Bring together every line in the data that includes "computer".

> Data shown:

*** Begin section ***

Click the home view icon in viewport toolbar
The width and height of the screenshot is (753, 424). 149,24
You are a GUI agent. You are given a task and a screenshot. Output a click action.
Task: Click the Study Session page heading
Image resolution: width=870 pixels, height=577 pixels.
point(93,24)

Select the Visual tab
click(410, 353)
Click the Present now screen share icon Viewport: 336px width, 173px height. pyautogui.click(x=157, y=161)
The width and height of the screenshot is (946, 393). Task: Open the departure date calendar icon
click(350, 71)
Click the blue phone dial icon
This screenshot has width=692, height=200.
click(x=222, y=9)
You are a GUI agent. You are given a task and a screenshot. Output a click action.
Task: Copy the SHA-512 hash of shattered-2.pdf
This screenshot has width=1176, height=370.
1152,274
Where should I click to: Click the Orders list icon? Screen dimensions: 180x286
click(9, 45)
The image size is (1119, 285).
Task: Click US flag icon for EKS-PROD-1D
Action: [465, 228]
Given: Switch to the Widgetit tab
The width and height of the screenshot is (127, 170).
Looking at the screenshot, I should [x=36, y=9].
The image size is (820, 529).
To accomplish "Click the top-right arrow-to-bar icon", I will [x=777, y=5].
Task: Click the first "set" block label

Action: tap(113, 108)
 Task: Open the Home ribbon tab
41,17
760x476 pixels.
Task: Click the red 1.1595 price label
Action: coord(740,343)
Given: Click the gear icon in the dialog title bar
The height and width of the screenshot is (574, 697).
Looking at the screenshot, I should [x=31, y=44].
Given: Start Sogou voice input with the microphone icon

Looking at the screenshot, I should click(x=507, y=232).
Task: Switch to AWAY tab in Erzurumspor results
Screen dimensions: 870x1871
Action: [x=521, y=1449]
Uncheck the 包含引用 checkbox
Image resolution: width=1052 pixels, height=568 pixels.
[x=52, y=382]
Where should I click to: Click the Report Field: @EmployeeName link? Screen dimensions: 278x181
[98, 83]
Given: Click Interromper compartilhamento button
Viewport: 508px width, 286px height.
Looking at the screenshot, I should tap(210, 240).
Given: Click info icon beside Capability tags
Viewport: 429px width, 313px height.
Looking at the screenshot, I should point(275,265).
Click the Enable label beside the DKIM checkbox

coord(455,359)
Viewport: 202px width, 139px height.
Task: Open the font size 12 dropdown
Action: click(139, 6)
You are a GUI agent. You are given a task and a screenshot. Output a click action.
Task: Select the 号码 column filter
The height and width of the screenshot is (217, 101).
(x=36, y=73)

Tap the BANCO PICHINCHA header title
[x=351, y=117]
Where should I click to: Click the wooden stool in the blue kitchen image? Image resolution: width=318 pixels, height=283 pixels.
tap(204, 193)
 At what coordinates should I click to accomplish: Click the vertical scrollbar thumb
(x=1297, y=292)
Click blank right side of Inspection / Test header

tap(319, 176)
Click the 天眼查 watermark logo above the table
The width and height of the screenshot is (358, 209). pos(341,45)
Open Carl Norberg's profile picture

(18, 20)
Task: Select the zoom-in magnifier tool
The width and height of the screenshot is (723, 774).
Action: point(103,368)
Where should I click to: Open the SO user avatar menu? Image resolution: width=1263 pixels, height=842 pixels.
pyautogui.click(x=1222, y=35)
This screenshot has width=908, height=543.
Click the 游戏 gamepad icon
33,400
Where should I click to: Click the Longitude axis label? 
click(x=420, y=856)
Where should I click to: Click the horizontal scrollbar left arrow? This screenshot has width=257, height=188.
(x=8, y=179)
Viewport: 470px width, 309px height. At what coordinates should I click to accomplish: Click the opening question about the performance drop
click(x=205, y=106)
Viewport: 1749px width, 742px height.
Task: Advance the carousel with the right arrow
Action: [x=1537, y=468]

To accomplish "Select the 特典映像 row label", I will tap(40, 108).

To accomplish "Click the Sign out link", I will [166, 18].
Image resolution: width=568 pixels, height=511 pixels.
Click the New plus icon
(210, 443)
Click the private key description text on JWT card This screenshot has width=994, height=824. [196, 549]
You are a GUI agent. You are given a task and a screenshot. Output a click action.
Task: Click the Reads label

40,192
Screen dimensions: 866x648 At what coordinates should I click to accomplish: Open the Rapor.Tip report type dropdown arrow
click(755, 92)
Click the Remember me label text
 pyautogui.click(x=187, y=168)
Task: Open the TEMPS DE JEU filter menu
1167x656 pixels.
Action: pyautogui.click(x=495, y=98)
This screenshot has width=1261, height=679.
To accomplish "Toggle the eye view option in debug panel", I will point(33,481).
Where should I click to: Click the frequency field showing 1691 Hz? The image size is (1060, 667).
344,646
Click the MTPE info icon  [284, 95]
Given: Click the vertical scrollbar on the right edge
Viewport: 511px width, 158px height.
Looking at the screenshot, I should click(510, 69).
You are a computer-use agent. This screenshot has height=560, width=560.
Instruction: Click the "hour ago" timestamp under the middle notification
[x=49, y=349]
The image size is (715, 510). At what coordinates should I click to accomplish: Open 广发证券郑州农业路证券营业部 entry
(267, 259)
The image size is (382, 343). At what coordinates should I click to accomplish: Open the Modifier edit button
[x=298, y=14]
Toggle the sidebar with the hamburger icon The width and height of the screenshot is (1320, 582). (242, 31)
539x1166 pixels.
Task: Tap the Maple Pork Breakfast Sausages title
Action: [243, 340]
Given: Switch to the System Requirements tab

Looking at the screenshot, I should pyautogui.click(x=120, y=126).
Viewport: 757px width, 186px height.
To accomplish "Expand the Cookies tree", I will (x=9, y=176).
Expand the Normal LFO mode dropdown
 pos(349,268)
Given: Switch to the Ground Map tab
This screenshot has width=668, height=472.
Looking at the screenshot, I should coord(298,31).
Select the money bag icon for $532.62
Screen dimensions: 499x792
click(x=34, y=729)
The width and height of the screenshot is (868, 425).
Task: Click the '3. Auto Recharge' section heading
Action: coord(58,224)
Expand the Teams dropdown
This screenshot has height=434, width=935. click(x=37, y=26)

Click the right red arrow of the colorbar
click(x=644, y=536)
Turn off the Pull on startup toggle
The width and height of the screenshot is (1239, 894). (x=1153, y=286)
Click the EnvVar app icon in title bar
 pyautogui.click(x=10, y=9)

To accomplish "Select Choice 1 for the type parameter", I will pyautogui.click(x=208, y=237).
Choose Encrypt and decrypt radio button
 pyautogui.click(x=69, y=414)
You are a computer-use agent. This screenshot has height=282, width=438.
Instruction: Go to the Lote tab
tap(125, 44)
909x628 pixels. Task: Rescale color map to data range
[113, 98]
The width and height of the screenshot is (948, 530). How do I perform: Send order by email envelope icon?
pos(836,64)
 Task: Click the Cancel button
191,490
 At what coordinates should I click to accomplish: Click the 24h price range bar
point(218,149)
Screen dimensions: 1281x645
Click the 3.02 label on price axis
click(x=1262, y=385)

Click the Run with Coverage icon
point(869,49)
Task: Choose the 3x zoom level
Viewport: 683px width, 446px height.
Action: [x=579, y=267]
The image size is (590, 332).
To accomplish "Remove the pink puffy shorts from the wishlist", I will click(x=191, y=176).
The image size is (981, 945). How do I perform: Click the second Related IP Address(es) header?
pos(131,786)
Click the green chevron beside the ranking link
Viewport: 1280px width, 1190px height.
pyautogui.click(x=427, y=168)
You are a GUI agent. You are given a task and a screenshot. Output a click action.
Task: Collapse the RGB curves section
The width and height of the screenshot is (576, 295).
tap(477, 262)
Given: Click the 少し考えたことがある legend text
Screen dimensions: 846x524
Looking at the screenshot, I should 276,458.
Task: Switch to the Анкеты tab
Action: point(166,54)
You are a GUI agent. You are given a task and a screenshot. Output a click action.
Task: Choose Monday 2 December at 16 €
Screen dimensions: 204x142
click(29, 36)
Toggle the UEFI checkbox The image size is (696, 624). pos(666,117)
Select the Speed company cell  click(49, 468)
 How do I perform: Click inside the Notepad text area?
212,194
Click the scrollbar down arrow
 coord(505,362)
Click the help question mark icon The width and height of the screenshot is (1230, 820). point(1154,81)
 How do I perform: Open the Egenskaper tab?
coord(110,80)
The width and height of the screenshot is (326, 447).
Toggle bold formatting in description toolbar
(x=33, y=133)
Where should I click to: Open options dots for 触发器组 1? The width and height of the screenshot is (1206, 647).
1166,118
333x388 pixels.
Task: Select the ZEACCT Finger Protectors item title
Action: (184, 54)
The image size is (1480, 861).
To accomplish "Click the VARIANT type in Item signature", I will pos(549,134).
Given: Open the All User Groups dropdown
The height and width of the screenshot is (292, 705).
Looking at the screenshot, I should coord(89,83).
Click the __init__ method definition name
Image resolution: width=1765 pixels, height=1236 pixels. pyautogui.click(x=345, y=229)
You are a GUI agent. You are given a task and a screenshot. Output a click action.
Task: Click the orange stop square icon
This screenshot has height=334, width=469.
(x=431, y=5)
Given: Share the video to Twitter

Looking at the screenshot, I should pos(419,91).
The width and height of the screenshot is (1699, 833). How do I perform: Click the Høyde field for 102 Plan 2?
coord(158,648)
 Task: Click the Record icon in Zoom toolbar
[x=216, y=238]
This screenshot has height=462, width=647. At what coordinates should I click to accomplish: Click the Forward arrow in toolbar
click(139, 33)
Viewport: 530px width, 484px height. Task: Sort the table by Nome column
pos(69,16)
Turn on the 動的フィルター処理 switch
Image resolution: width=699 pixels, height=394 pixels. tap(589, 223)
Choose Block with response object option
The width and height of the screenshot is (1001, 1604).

*** End section ***

> Answer section:
You are a computer-use agent. This screenshot has height=560, width=560.
You are a computer-use agent. This screenshot has height=282, width=438.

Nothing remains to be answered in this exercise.